[Extracted data entries]
+ + + + + + +

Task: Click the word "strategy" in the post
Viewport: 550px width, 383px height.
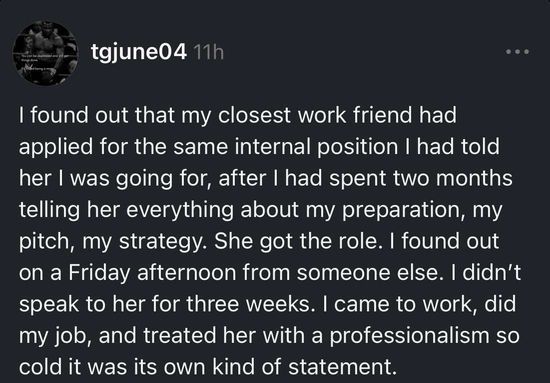Action: 163,242
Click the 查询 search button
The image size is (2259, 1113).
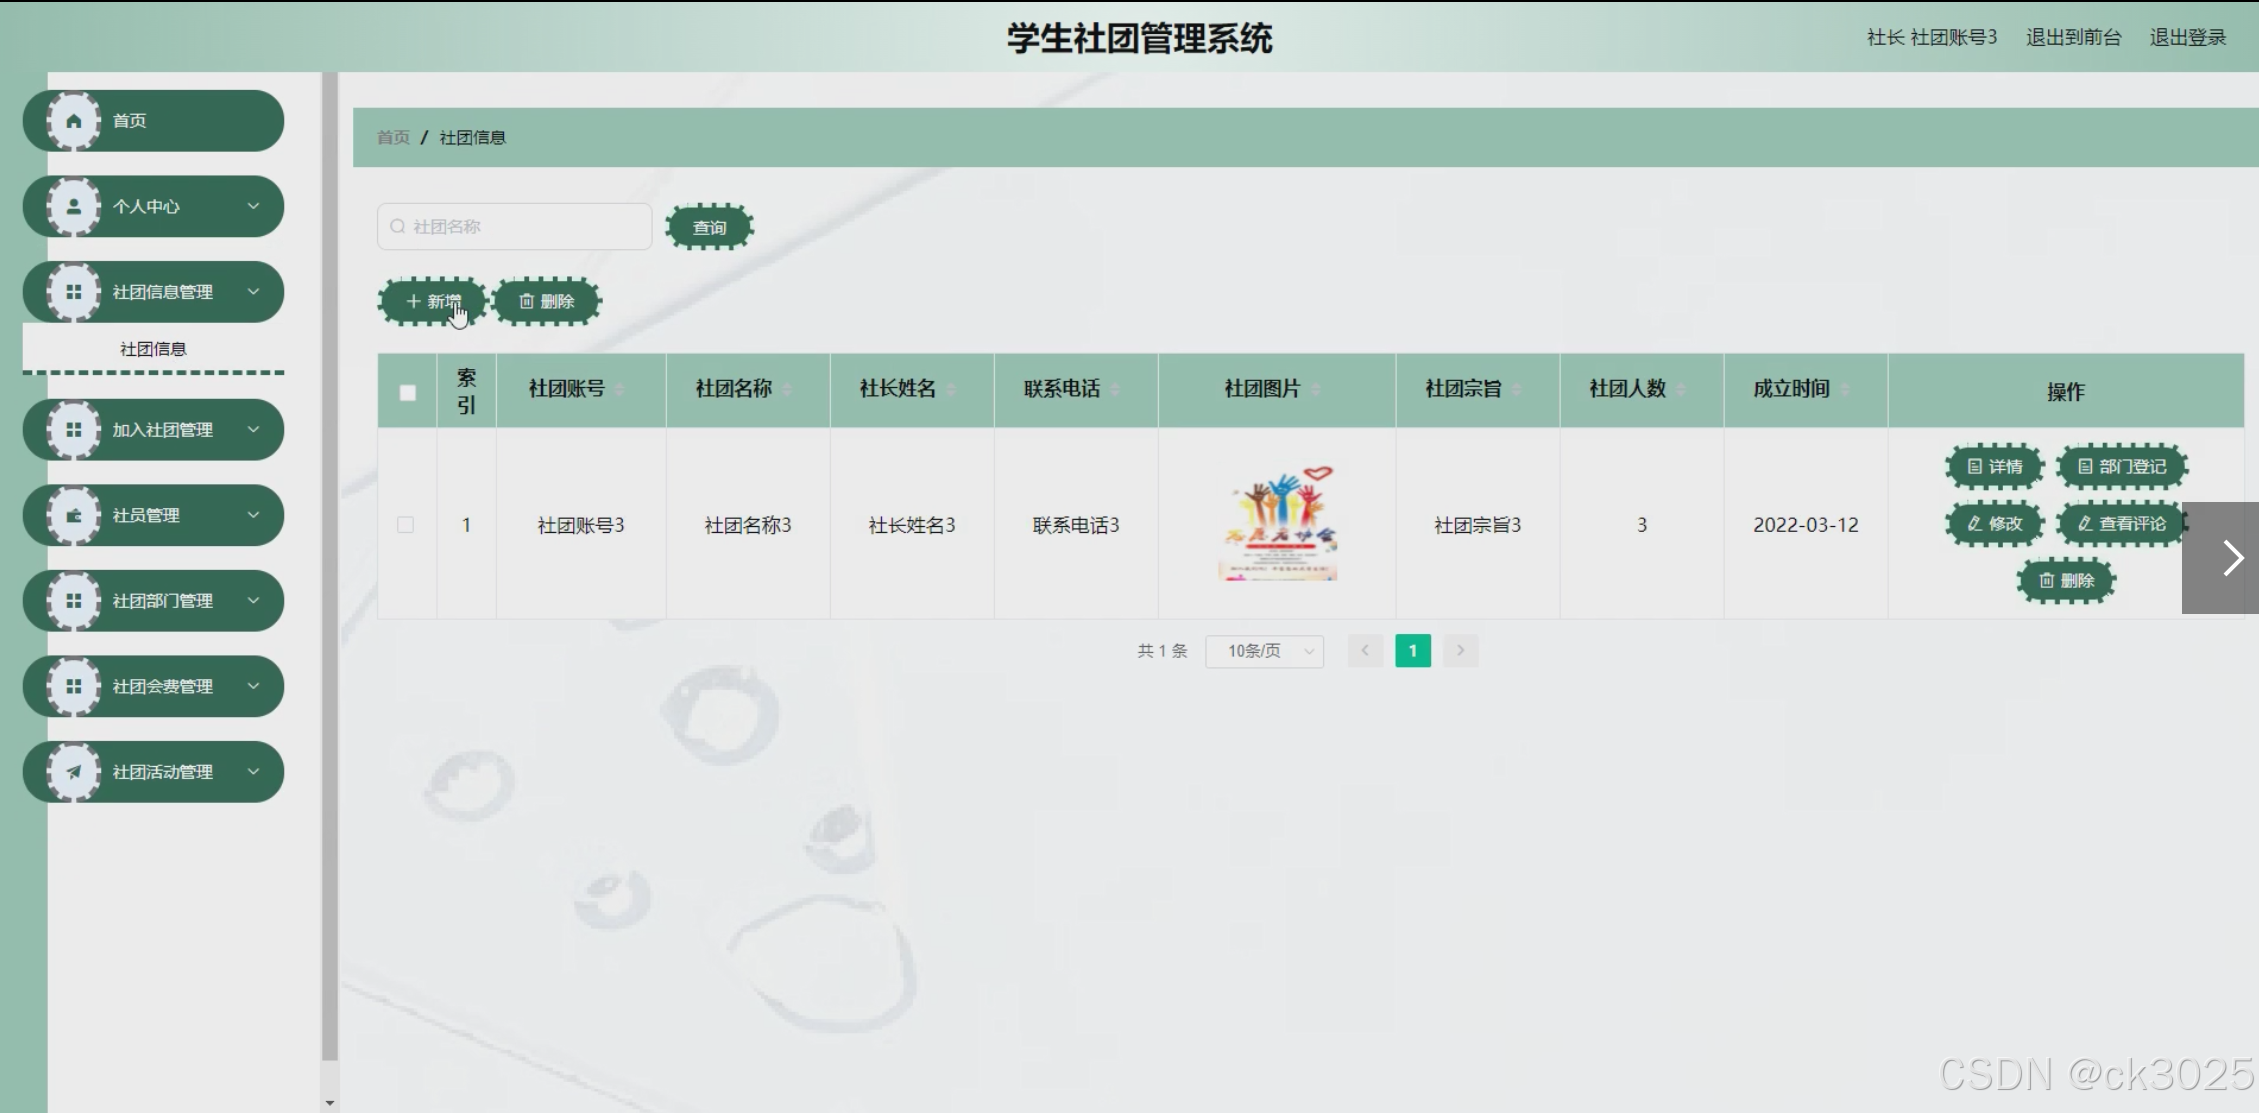(x=709, y=228)
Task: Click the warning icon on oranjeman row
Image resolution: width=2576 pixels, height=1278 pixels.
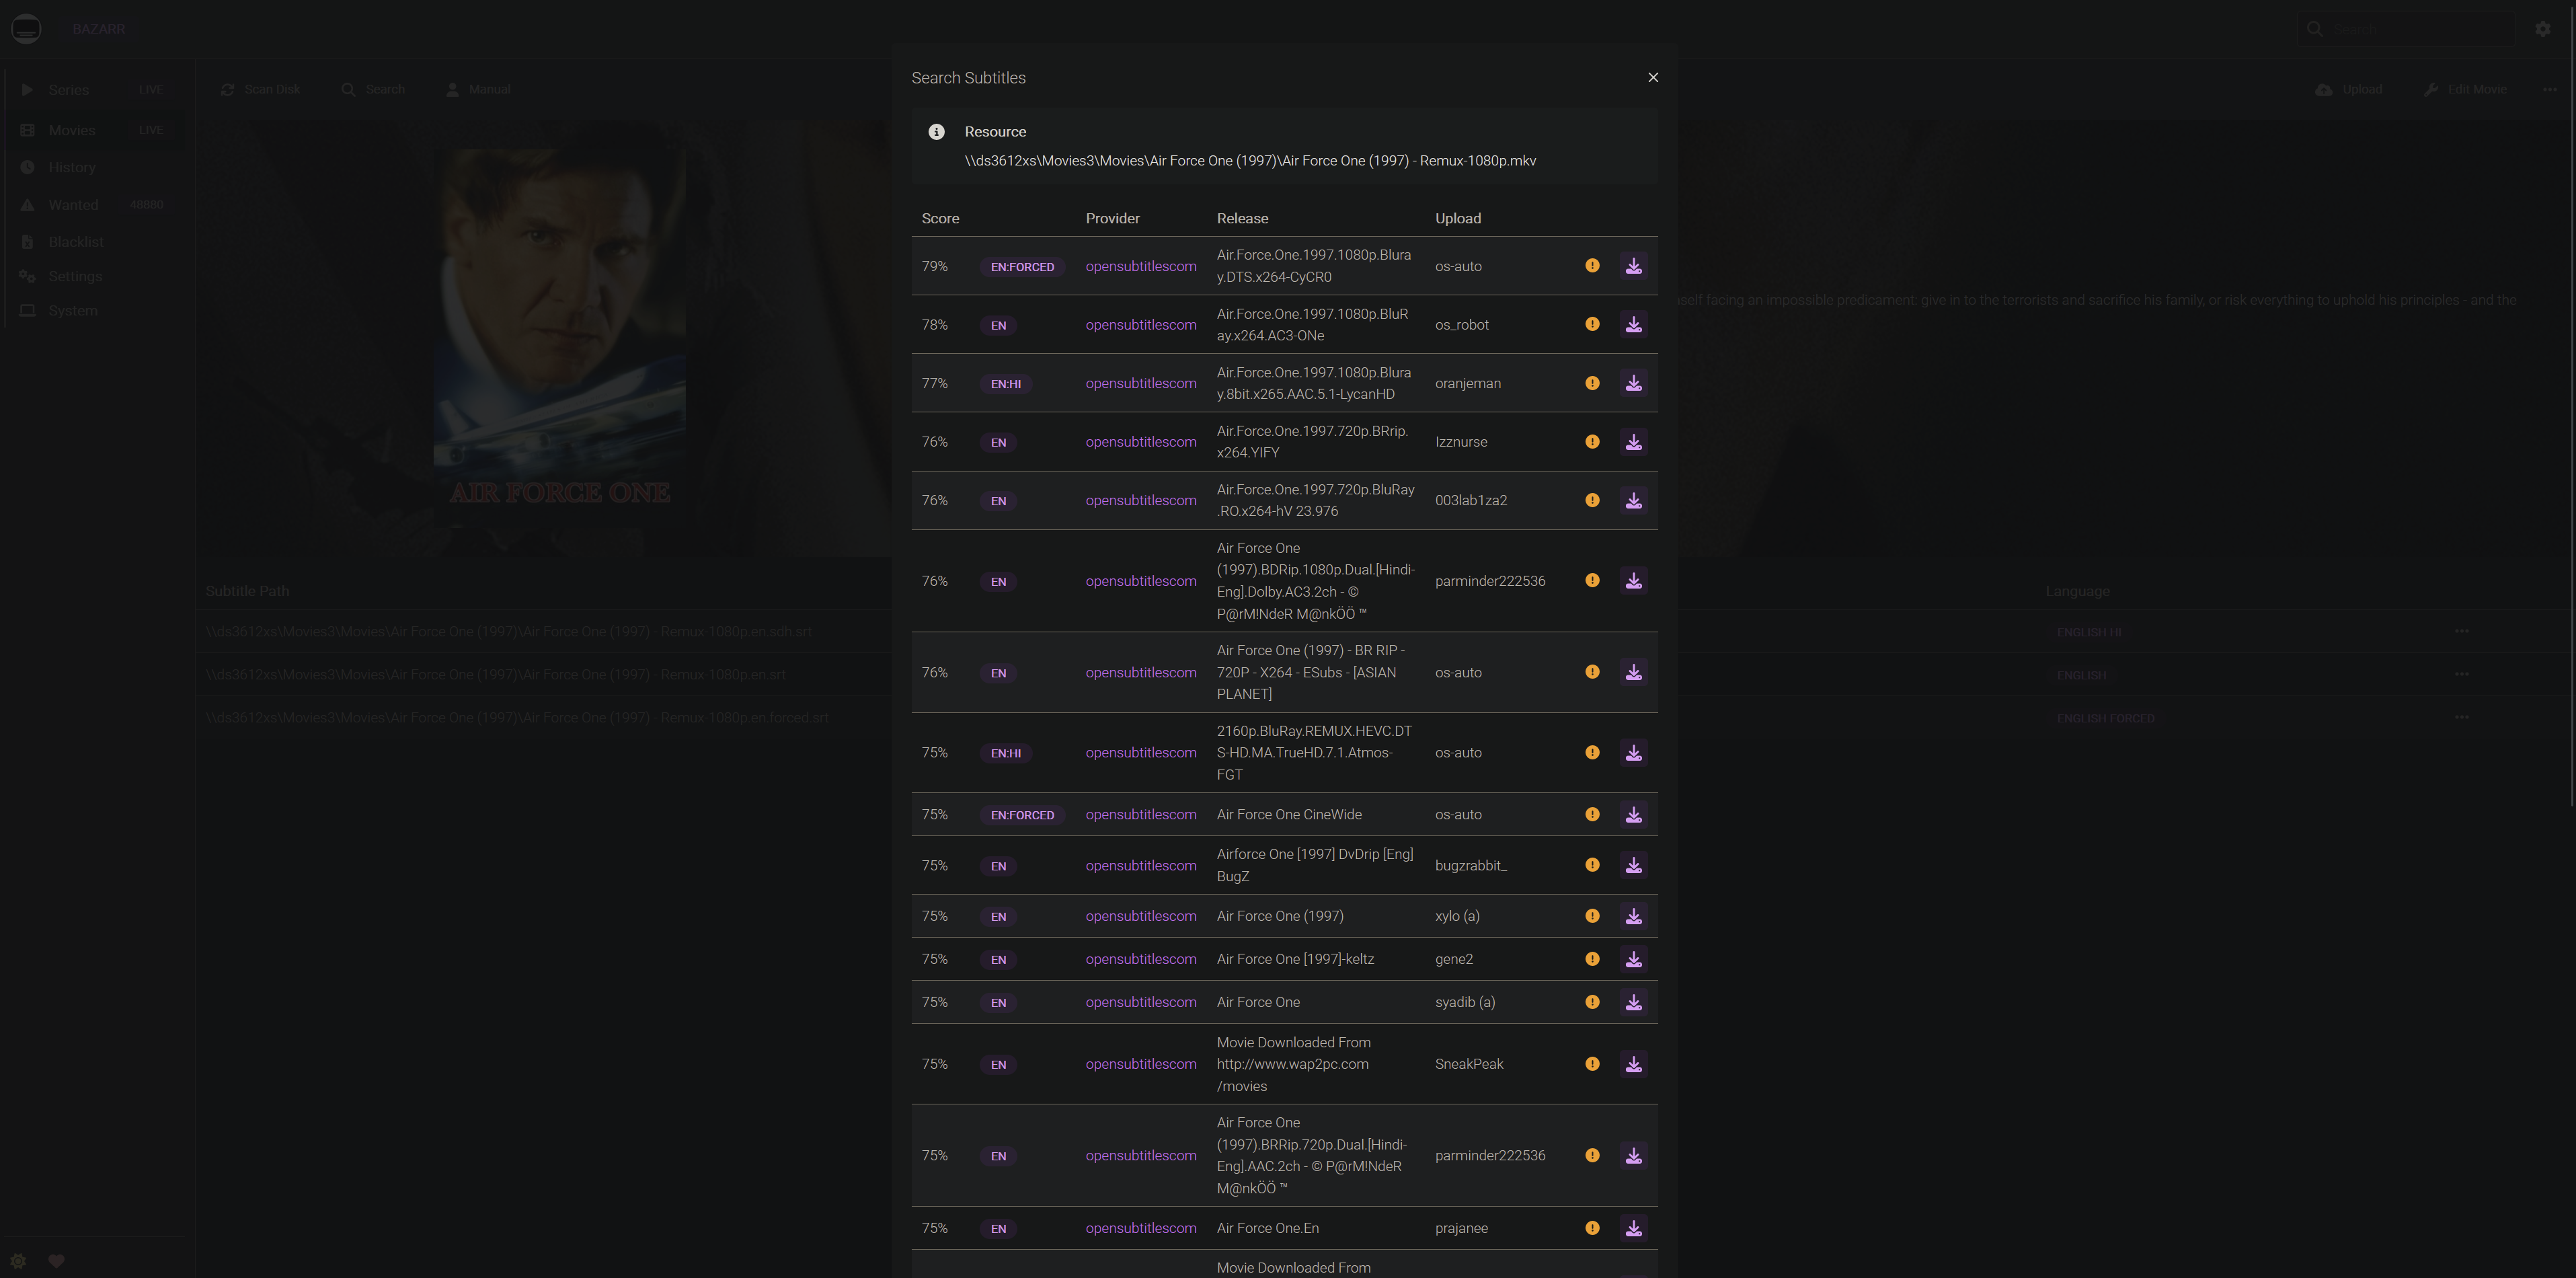Action: point(1592,383)
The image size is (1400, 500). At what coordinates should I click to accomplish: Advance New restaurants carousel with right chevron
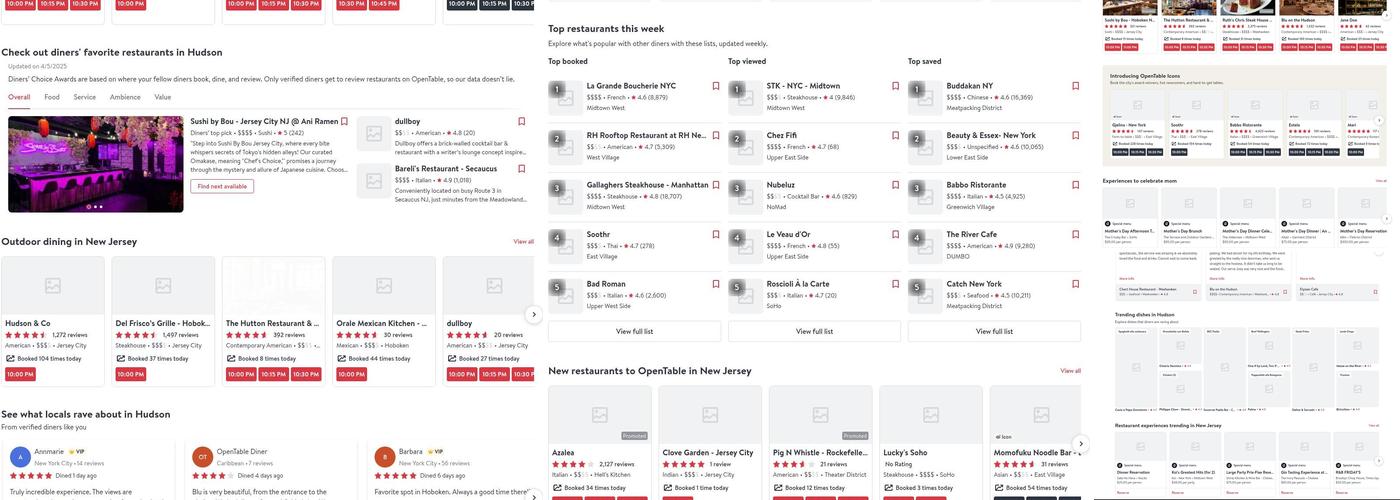pos(1080,443)
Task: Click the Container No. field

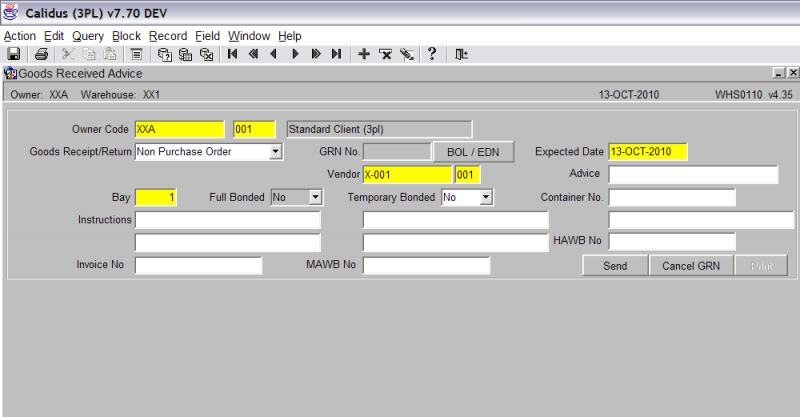Action: click(x=672, y=198)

+ + + + + + +

What you will do: Report each line of the rows above that contains the word "Task", copying every such line in full.

Result of this exercise:
Task: Click the word "strategy" in the post
Task: Click the warning icon on oranjeman row
Task: Click the Container No. field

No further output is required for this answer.